ここで、主ビット線MBL1に電流が流れることによって主ビット線MBL1の電位が変動しても、接地電位線GL1は接地電位Vssに接続されているため、カップリングによって接地電位線GL1の電位が変動することはない。
メモリセル30(1-3)に記録されたデータを読出す場合には、ワード線WL1を介してメモリセル30(1-3)の制御ゲート45に所定のゲート電圧を印加する。ここで、所定のゲート電圧は、メモリセル30の初期状態(非書込み状態)における閾値電圧VTM0と、メモリセル30にデータ“0”が書込まれた状態における閾値電圧VTM1と間の電圧値を有する。次に、ドレインセレクタ線DSL12を介してドレインセレクタ21a2のゲートにゲート電圧を供給してドレインセレクタ21a1をオン駆動させ、メモリセル30(1-3)のドレイン領域47に電圧生成回路12において生成された所定電圧を印加する。続いて、ソースセレクタ線SSL12を介してソースセレクタ22a2のゲートにゲート電圧を供給し、ソースセレクタ22a2をオン駆動させる。更に、マルチプレクサ素子選択線ML1を介してマルチプレクサ素子16a1のゲートにゲート電圧を供給し、マルチプレクサ素子16a1オン駆動させる。ここで、メモリセル30(1-3)にはデータ“0”が記録されているため、制御ゲート45に印加される電圧は、メモリセル30(1-3)の閾値電圧よりも低くなり、マルチプレッサ16に向けて電流が流れない。このため、アンプ18は、電流を検出することができず、メモリセル30(1-3)に記録されたデータが“0”であることを判別することができる。

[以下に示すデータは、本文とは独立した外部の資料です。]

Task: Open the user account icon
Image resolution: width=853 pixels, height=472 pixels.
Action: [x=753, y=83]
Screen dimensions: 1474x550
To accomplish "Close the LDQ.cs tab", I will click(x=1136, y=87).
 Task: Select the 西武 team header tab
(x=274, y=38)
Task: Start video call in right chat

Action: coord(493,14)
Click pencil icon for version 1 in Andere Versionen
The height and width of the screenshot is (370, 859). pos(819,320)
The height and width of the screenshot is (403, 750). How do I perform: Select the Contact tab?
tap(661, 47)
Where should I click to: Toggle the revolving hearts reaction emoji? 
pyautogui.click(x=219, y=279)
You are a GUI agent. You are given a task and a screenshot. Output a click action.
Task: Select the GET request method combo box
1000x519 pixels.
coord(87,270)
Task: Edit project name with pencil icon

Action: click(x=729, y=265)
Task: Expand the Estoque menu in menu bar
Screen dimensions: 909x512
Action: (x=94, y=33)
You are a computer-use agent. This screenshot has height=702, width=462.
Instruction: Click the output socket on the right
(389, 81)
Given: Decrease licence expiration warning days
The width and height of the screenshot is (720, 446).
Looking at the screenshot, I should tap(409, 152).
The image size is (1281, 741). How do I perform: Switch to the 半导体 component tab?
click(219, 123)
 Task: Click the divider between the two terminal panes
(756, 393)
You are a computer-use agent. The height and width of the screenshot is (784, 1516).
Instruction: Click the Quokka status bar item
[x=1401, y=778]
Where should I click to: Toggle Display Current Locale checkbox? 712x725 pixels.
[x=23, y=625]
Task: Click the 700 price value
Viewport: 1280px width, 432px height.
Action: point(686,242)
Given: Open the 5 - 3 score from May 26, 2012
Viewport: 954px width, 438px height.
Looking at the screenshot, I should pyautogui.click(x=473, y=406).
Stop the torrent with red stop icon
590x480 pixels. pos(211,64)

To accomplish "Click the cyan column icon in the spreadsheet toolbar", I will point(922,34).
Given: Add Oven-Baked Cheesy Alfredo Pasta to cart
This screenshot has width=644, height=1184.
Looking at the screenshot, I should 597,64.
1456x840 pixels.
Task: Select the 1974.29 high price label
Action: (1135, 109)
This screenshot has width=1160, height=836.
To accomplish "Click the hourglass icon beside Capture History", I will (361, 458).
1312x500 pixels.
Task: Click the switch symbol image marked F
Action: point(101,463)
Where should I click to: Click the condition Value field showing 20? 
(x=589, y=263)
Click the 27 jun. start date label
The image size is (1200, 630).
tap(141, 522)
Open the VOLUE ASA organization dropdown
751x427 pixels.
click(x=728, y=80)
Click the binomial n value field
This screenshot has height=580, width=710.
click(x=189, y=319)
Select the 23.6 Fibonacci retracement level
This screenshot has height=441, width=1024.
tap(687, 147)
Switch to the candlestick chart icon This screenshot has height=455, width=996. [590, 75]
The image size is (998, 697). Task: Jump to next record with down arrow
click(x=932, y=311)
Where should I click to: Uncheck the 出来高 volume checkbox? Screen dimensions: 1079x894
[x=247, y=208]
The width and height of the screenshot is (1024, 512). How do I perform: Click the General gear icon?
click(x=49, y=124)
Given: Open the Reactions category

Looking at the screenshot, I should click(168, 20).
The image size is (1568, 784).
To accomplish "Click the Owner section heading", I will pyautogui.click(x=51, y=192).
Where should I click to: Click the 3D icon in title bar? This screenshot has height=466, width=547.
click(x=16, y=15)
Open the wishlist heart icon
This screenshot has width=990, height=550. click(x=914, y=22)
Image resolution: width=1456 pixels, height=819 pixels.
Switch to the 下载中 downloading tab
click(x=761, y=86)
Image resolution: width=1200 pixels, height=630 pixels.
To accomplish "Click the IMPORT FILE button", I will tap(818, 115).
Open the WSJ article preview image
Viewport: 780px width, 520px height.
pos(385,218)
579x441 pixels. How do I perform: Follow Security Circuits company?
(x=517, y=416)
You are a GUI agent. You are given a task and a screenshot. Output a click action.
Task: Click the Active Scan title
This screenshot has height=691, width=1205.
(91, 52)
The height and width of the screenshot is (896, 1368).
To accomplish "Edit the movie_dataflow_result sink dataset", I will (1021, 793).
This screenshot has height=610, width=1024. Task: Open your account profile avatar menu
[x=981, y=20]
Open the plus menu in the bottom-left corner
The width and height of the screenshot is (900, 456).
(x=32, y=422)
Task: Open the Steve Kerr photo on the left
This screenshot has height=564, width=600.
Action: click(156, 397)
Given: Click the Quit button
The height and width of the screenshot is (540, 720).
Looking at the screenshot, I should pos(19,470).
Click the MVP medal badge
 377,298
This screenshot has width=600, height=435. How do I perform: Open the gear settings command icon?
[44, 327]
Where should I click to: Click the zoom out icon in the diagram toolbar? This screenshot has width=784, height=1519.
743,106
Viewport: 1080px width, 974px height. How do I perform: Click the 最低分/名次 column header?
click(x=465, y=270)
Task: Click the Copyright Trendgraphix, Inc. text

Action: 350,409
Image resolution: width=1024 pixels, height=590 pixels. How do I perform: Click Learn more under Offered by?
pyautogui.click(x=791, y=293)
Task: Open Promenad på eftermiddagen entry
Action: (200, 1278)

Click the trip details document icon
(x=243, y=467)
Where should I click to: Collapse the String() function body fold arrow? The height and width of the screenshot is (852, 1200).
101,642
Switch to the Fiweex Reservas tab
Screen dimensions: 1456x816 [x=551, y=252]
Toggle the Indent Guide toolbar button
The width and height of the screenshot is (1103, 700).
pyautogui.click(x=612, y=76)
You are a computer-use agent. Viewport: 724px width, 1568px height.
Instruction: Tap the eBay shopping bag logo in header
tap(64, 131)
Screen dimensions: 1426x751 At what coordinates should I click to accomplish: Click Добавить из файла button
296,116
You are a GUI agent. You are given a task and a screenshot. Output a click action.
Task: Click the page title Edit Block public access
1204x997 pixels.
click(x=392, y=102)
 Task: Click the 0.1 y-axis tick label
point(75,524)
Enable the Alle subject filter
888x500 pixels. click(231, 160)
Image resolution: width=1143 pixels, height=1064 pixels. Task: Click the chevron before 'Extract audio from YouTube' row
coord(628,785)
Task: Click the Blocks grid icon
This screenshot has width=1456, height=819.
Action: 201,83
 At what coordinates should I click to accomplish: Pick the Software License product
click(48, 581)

なお、上述した実施例においては、半導体メモリ10は不揮発性半導体メモリであったが、不揮発性半導体メモリに限定されることなく、揮発性半導体メモリであってもよい。
以上のように、本発明の半導体メモリ10によれば、主ビット線MBLのそれぞれに互いに異なるタイミングでオン駆動するソースセレクタ22a及びソースセレクタ22aのそれぞれに接続された副ビット線SBLを介して副ビット線SBLのそれぞれにメモリセル30が接続され、主ビット線MBLに並置されるとともに接地電位に接続された接地電位線GLが設けられている。このような構成により、本発明の半導体メモリ10においては、ビット線間の寄生容量による影響が低減され、高精度のデータの読出しを可能にする。